(WORK TO COMPLETE): Exactly the lines from the one with "СМИ о нас (430, 403)" to the end of the listing must be repeated, both ends included, with nothing added.

========

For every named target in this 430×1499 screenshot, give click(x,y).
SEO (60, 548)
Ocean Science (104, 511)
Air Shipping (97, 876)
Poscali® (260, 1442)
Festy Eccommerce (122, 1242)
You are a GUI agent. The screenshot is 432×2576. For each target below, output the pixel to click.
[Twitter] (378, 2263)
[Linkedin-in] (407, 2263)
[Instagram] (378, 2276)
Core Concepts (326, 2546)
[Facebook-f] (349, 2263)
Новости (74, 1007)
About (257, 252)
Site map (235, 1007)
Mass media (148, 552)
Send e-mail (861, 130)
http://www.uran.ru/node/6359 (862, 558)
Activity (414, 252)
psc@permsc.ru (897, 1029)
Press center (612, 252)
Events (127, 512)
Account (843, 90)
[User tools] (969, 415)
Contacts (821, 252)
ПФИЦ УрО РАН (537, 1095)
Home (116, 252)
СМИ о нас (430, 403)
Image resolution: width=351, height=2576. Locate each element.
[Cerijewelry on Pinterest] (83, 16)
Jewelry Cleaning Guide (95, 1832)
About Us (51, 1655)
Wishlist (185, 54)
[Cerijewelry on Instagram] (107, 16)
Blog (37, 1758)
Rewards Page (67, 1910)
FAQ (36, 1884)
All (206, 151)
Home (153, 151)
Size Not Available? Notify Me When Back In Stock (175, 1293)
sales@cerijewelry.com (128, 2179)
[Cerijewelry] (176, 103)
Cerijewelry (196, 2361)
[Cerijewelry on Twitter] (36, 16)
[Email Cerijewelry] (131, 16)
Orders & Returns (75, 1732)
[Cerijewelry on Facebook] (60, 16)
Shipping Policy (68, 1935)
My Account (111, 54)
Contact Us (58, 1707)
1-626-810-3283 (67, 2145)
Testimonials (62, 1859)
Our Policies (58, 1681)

========

(RESULT OF THIS EXERCISE):
СМИ о нас (430, 403)
Image resolution: width=351, height=2576. Locate each element.
[Cerijewelry on Pinterest] (83, 16)
Jewelry Cleaning Guide (95, 1832)
About Us (51, 1655)
Wishlist (185, 54)
[Cerijewelry on Instagram] (107, 16)
Blog (37, 1758)
Rewards Page (67, 1910)
FAQ (36, 1884)
All (206, 151)
Home (153, 151)
Size Not Available? Notify Me When Back In Stock (175, 1293)
sales@cerijewelry.com (128, 2179)
[Cerijewelry] (176, 103)
Cerijewelry (196, 2361)
[Cerijewelry on Twitter] (36, 16)
[Email Cerijewelry] (131, 16)
Orders & Returns (75, 1732)
[Cerijewelry on Facebook] (60, 16)
Shipping Policy (68, 1935)
My Account (111, 54)
Contact Us (58, 1707)
1-626-810-3283 (67, 2145)
Testimonials (62, 1859)
Our Policies (58, 1681)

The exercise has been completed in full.